-- Try it --
In the listing below, find each line containing "Given" and report it.

-- Exercise data --
◇ ◇ ◇ ◇ ◇ ◇ ◇
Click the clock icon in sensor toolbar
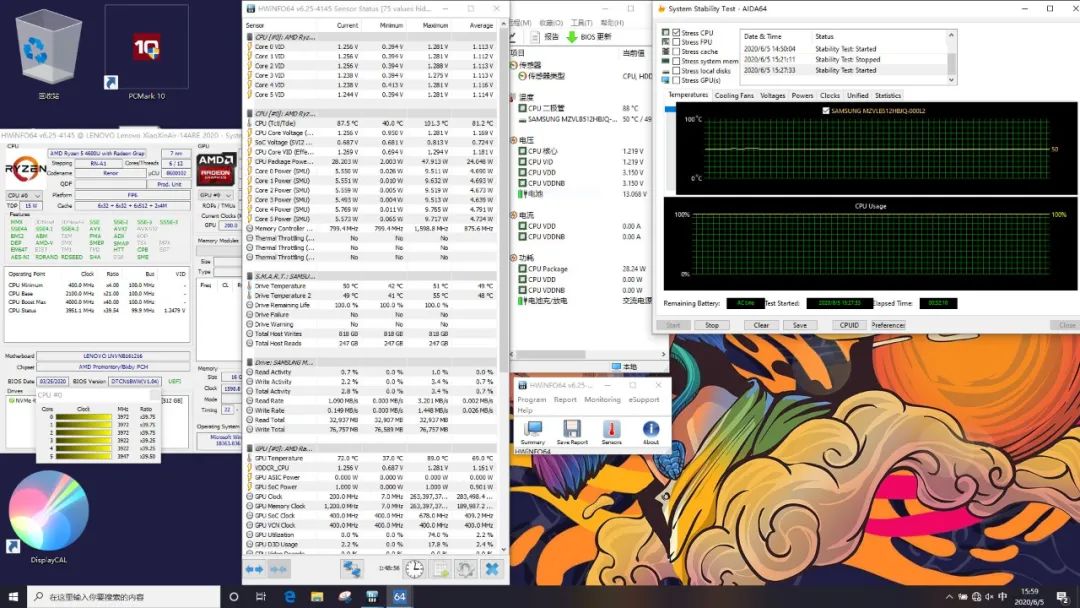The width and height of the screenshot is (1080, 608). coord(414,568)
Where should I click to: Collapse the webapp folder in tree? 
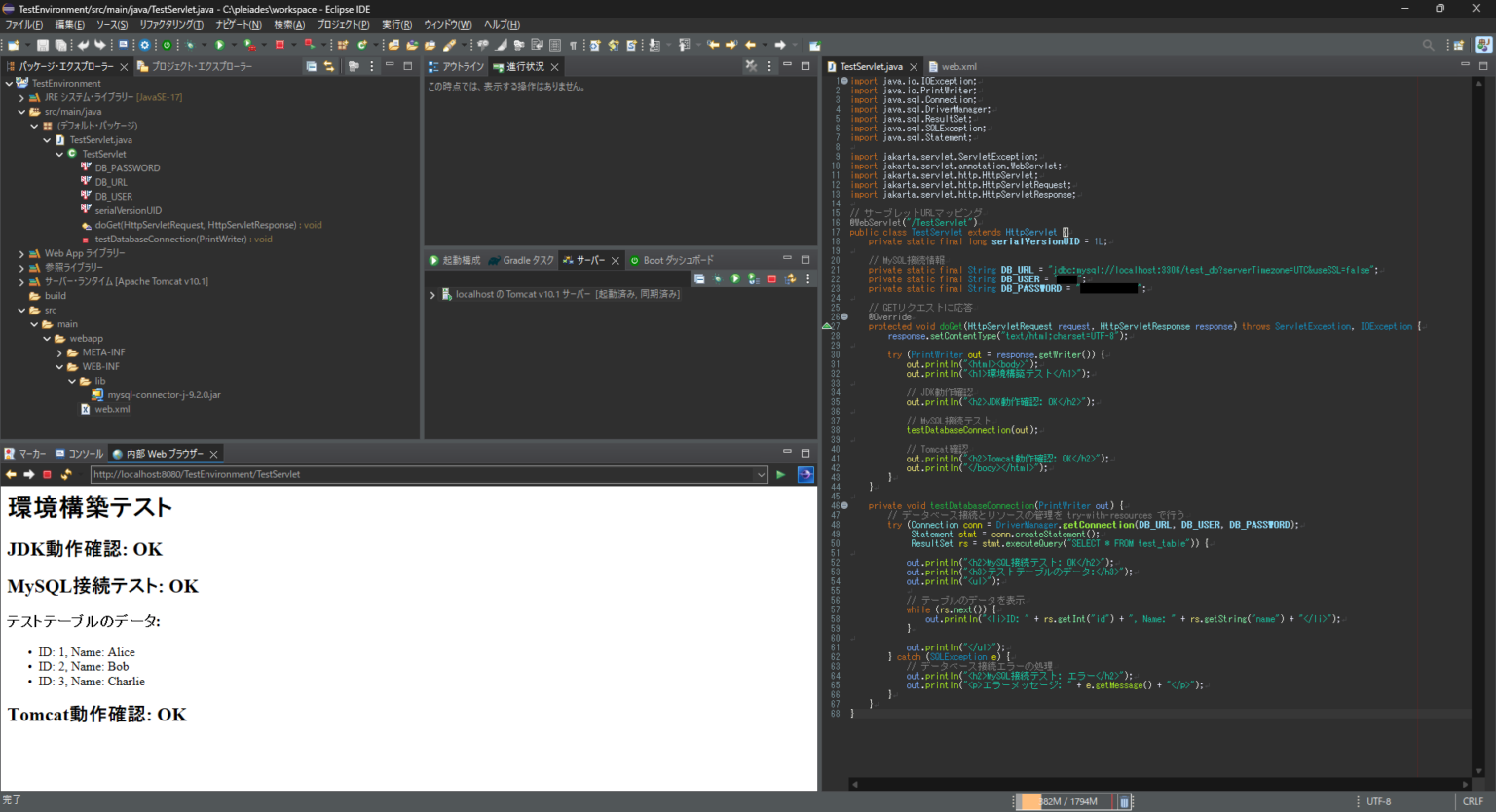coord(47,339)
◇ ◇ ◇ ◇ ◇ ◇ ◇
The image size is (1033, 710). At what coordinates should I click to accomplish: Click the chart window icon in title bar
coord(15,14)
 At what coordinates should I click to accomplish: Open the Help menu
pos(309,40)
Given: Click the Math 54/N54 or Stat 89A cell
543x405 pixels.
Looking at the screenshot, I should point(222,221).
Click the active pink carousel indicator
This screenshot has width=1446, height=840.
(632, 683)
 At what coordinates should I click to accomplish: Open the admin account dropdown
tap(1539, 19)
◇ ◇ ◇ ◇ ◇ ◇ ◇
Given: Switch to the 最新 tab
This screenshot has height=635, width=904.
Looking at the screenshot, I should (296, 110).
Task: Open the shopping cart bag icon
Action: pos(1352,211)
◇ ◇ ◇ ◇ ◇ ◇ ◇
-- Task response --
Given: Click the Math 54/N54 or Stat 89A cell
Given: Switch to the 最新 tab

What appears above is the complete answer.